◆ What you need to do
State how many lines of the data below contain the string "label", and give only that number.

Data on locating visible targets

------

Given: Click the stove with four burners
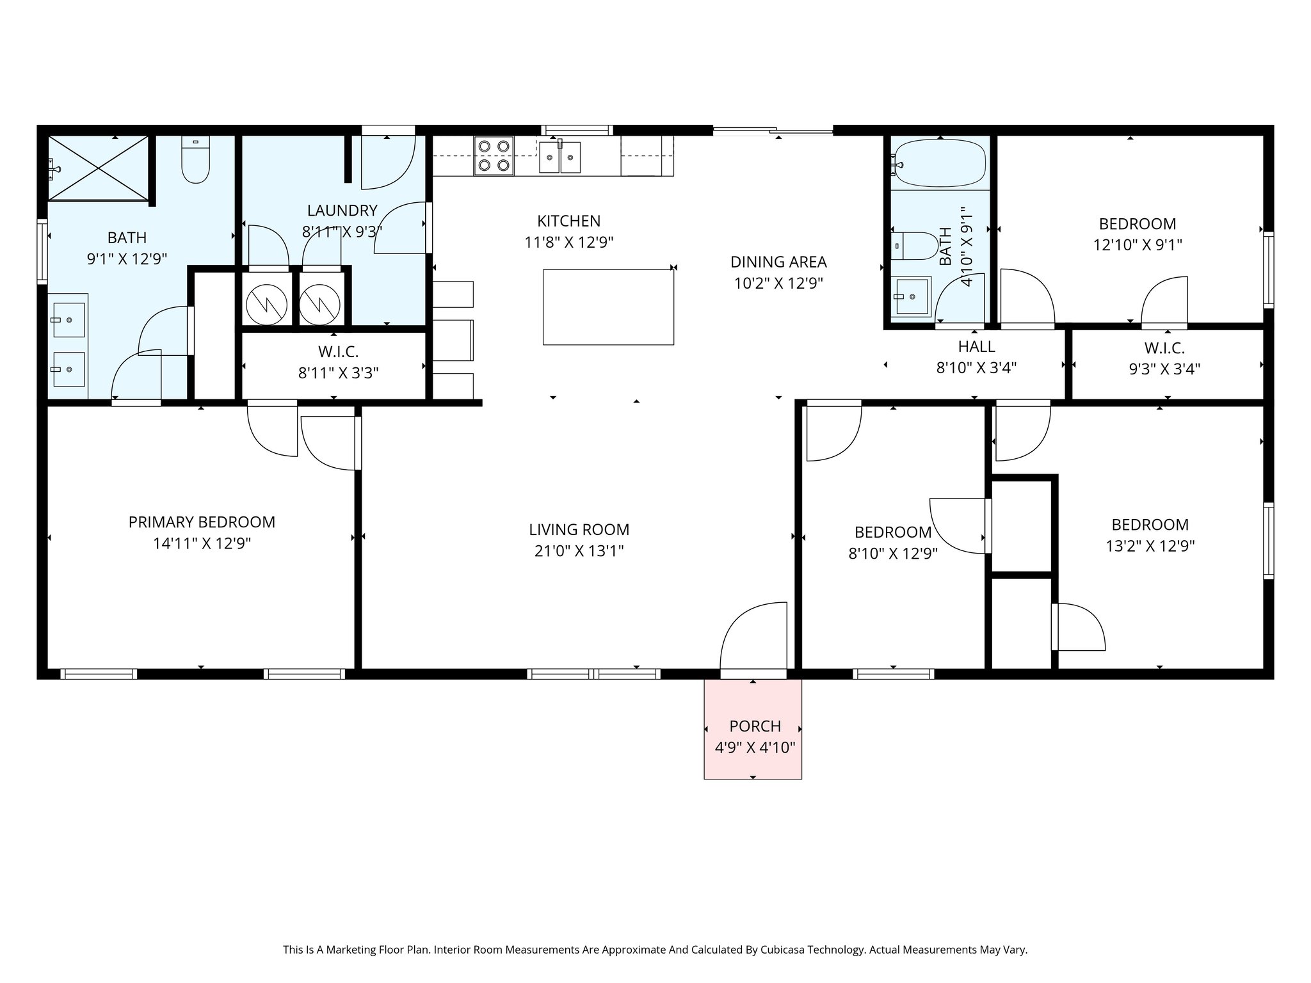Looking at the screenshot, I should click(494, 156).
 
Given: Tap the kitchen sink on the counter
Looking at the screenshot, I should click(559, 157).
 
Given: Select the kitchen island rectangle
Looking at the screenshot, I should click(608, 307).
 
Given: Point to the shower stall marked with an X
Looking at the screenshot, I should click(99, 168).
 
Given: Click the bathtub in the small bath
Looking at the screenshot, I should click(940, 164).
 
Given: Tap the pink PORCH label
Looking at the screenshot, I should click(755, 726).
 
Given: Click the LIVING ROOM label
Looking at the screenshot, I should click(579, 530).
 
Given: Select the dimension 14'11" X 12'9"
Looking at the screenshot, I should click(202, 544).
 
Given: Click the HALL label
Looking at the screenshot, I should click(976, 347).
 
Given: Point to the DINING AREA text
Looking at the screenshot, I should click(778, 262).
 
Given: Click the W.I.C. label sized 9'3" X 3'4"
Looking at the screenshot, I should click(1164, 348).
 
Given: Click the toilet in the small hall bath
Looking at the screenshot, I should click(913, 246).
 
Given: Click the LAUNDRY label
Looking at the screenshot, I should click(342, 211).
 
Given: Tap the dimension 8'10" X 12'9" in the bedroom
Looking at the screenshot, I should click(893, 554).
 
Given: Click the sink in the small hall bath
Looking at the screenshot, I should click(912, 297).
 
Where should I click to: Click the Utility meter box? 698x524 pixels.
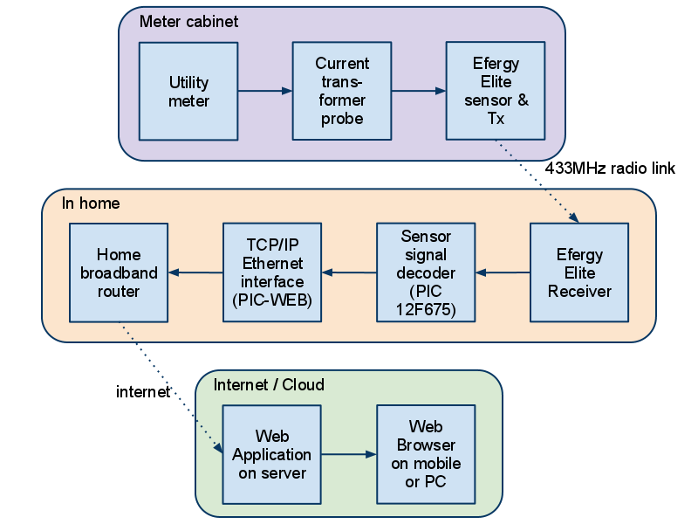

------

◆ Completed task
5